Ali, “Wahai musuh Allah, bukankah aku sudah berbuat baik kepadamu?   

Ibnu Muljam, “Iya benar.”

Ali, “Apa yang mendorongmu berbuat demikian?

Ibnu Muljam, “Aku sudah mempersiapkannya 40 hari, dan aku meminta Allah agar membunuh makhluk terburuknya.”

Ali, “Aku tidak melihatmu kecuali akan dibunuh, dan aku tidak melihatmu, kecuali seburuk-buruk makhluk-Nya.”

Ali, “Jika aku meninggal, maka bunuhlah Ibnu Muljam, jika aku masih hidup, aku tahu bagaimana memperlakukannya.”

Jundub bin Abdullah, “Wahai amirul mukminin, jika Engkau meninggal apakah kami harus membaiat Al Hasan?

Ali, “Aku tidak menyuruh dan tidak mencegah kalian demikian. Kalian yang lebih paham.” 

Ketika mendekati ajal, Ali banyak melafazkan kalimat tauhid dan bukan lainnya. Riwayat lain menyebut Ali membaca Surat Al Zalzalah.    

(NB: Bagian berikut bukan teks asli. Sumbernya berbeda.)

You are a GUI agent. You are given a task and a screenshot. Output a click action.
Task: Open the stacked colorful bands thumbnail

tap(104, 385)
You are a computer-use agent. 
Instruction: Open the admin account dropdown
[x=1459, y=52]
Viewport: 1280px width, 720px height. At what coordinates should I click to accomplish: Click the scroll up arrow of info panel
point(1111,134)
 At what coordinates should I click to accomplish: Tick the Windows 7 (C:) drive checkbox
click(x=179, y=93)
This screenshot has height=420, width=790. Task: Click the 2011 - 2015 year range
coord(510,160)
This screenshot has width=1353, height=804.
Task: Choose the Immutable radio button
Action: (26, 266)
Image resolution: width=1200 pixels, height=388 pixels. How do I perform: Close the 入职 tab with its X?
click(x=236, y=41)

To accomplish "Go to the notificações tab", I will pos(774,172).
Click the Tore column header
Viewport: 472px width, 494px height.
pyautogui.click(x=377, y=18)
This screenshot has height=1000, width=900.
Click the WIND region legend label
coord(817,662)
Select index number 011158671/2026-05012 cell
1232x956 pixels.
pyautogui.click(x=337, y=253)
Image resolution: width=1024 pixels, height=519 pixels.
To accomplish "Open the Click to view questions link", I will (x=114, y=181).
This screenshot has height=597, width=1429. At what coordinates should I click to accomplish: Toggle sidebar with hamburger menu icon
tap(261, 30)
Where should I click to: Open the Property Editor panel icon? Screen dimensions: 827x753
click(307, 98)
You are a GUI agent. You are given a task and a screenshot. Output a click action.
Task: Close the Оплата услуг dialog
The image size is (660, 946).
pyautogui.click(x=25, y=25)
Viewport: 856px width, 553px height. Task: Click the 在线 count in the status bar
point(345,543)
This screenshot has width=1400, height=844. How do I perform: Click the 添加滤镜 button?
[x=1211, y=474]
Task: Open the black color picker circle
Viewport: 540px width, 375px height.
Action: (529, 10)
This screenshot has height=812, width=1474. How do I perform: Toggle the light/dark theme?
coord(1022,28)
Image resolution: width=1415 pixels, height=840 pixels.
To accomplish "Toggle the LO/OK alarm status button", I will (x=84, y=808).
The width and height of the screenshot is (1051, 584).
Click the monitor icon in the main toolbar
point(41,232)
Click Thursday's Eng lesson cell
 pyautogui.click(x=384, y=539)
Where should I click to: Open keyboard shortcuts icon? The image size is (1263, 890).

Sebelum meninggal, Ali berwasiat kepada Al Hasan dan Al Husain dengan takwa kepada Allah, zakat, menahan marah, silturahim, bijak menghadapi orang bodoh, memperdalam agama, konsisten dalam perkara, berpegang teguh pada Alquran, bertetangga yang baik, amar makruf nahi mungkar, menjauhi kekejian. 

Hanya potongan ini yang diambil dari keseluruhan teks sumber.